• [Provided entries]
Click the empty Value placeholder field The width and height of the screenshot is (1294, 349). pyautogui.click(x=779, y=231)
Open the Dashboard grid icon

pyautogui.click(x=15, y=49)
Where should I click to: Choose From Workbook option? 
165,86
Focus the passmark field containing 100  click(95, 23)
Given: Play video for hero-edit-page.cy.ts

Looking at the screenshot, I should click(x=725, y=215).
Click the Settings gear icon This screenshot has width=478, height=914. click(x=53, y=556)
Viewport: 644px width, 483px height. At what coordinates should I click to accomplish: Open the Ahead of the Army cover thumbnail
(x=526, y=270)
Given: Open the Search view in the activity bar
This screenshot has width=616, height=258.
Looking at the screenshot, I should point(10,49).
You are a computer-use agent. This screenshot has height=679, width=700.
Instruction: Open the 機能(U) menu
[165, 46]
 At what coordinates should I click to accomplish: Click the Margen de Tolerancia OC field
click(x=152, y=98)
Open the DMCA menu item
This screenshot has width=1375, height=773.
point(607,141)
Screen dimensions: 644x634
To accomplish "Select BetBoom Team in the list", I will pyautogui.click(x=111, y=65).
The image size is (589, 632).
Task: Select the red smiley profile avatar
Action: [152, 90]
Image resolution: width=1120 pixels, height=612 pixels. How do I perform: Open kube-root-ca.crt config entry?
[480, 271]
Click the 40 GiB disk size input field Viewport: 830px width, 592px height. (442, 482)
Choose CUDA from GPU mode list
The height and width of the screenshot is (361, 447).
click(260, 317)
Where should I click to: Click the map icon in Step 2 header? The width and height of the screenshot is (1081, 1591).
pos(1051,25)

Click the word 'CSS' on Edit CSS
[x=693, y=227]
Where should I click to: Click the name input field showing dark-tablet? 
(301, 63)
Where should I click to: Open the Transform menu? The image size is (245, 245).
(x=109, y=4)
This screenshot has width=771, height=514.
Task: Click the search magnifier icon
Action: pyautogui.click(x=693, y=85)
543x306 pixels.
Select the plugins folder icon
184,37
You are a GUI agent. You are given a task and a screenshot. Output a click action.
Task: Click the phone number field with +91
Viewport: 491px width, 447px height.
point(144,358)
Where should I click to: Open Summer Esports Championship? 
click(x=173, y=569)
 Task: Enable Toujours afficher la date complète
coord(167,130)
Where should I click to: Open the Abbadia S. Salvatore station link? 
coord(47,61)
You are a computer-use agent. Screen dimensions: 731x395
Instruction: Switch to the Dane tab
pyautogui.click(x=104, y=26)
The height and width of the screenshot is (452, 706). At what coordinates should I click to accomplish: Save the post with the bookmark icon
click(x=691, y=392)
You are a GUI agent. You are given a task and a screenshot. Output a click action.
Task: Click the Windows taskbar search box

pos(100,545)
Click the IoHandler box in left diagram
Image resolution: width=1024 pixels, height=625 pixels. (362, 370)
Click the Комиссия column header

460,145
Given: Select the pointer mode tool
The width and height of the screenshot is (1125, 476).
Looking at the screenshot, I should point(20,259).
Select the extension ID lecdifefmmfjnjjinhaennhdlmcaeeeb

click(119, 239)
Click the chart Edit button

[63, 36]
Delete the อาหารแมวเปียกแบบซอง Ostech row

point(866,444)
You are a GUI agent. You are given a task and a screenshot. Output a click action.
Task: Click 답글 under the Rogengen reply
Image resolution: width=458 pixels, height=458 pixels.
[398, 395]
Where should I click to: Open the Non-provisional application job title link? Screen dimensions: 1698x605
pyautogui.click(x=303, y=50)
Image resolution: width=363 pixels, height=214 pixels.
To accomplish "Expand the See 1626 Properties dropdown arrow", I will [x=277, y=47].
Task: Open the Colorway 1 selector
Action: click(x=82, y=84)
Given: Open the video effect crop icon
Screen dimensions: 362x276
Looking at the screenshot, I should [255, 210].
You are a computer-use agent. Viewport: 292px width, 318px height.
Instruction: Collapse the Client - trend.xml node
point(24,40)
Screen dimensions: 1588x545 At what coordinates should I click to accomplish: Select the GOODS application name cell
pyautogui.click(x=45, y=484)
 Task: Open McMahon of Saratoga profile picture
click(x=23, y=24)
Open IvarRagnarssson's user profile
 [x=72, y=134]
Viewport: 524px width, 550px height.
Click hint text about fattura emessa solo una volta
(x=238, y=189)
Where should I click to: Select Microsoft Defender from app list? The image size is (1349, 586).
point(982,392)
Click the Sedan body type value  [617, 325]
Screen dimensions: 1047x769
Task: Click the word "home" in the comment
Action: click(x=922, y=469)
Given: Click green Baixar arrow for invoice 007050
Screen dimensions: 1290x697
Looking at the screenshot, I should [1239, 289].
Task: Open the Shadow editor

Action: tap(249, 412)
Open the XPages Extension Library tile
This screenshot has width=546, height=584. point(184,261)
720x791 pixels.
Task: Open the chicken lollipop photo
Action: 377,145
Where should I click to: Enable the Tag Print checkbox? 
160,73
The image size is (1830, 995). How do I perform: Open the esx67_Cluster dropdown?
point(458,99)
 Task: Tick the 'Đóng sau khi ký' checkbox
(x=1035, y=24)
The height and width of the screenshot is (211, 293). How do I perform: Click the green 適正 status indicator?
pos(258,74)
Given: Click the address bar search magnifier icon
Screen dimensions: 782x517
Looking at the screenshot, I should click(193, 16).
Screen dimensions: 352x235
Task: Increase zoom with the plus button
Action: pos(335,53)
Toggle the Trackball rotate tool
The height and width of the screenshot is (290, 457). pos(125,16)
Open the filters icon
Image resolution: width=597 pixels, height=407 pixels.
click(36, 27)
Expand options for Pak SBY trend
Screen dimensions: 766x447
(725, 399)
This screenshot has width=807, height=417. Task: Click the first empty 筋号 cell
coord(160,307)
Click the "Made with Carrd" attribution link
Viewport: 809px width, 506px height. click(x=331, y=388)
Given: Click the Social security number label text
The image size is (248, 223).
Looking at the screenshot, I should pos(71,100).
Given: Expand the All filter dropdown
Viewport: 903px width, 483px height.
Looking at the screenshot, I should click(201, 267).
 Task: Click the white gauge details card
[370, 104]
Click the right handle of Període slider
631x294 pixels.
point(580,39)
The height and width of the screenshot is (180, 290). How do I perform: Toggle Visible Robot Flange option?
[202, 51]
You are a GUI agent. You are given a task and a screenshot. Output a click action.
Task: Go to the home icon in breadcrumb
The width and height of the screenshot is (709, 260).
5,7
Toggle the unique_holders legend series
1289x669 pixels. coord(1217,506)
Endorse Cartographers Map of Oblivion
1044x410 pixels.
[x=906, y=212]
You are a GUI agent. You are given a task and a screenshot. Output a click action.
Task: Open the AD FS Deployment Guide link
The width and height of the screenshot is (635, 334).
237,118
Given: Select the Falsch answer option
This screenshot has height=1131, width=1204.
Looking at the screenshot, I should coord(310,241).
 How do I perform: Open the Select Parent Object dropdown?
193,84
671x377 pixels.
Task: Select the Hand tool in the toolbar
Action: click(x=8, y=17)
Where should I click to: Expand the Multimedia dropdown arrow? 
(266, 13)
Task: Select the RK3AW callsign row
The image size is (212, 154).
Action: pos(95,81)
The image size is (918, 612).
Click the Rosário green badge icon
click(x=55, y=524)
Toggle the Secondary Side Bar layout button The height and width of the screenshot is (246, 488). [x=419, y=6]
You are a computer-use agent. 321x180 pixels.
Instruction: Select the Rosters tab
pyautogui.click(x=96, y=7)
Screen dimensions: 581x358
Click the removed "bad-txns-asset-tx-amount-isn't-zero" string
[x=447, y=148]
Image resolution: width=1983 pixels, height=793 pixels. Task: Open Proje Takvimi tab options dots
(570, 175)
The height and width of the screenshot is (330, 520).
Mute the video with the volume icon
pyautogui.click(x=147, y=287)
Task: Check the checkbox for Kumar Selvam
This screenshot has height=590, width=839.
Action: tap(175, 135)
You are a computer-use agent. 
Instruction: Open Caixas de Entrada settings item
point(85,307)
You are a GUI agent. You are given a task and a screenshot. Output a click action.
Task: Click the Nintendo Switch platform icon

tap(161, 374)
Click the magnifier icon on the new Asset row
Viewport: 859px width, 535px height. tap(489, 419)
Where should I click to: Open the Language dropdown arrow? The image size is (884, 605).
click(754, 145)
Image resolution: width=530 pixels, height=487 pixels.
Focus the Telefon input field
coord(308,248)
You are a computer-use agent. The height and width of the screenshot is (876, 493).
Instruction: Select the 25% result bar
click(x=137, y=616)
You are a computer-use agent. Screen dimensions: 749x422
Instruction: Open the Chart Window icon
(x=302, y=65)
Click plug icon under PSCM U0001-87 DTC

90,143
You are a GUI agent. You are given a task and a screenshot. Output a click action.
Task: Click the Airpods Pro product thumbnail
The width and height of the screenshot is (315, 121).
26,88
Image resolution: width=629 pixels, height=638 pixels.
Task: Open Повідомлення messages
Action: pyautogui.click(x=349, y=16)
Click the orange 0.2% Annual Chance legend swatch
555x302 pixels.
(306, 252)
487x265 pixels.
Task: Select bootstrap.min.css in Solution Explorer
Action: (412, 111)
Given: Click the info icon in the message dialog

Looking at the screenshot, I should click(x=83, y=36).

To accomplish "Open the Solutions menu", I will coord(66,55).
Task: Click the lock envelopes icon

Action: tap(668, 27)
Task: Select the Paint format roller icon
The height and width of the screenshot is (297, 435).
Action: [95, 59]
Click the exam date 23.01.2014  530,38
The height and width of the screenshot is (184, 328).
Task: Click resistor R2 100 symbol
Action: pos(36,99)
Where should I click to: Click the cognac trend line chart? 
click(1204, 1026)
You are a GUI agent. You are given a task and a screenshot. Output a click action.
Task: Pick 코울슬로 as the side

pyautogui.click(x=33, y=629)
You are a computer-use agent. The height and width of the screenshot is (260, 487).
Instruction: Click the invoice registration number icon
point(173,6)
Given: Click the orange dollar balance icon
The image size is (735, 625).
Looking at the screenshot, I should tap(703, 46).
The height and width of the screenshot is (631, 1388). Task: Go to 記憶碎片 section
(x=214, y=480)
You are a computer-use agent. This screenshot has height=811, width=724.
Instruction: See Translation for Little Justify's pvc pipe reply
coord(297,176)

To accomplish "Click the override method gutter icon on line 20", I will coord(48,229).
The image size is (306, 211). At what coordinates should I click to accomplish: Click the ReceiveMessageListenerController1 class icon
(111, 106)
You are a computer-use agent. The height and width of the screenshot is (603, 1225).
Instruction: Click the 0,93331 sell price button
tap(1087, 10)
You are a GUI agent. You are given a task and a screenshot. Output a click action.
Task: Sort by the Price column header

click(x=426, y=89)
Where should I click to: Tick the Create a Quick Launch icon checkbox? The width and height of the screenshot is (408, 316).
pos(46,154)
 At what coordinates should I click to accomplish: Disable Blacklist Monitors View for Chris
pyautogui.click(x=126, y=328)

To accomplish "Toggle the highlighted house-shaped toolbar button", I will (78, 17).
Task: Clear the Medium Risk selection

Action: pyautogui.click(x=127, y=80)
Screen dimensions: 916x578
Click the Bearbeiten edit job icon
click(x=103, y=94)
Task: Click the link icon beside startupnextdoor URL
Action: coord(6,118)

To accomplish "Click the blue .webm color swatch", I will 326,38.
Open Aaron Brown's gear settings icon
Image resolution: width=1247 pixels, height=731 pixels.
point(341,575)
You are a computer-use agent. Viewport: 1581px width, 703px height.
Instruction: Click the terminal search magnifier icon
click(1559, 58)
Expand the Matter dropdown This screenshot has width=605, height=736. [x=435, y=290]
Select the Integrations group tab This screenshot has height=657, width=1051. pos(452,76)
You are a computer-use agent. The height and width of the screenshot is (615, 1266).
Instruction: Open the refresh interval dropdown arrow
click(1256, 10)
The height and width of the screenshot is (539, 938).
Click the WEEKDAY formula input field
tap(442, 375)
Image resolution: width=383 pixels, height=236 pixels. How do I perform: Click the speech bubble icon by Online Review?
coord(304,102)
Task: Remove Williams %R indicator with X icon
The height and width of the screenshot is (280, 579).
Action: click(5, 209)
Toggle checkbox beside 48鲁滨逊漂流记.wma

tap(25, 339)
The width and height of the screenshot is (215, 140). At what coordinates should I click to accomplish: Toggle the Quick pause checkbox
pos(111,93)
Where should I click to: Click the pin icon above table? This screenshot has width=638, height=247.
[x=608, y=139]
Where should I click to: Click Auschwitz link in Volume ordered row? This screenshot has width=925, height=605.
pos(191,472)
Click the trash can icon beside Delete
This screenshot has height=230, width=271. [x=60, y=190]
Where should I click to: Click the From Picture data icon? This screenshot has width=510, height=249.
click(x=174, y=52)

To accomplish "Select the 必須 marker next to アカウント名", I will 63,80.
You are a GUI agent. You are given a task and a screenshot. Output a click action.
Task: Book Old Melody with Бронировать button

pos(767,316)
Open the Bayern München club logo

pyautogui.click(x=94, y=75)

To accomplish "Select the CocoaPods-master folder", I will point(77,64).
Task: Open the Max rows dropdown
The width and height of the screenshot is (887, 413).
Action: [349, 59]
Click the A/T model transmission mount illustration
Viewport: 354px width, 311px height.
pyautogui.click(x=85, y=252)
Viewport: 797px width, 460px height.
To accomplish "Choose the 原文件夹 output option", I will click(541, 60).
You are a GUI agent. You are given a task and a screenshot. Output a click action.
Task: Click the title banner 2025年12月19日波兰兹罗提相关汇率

• [What is being asked]
Can you repeat, word for word, every line above from the one containing "Task: Check the checkbox for Kumar Selvam" down to the one containing "Image resolution: width=530", including both?

• [Written response]
Task: Check the checkbox for Kumar Selvam
This screenshot has height=590, width=839.
Action: tap(175, 135)
You are a computer-use agent. 
Instruction: Open Caixas de Entrada settings item
point(85,307)
You are a GUI agent. You are given a task and a screenshot. Output a click action.
Task: Click the Nintendo Switch platform icon

tap(161, 374)
Click the magnifier icon on the new Asset row
Viewport: 859px width, 535px height. tap(489, 419)
Where should I click to: Open the Language dropdown arrow? The image size is (884, 605).
click(754, 145)
Image resolution: width=530 pixels, height=487 pixels.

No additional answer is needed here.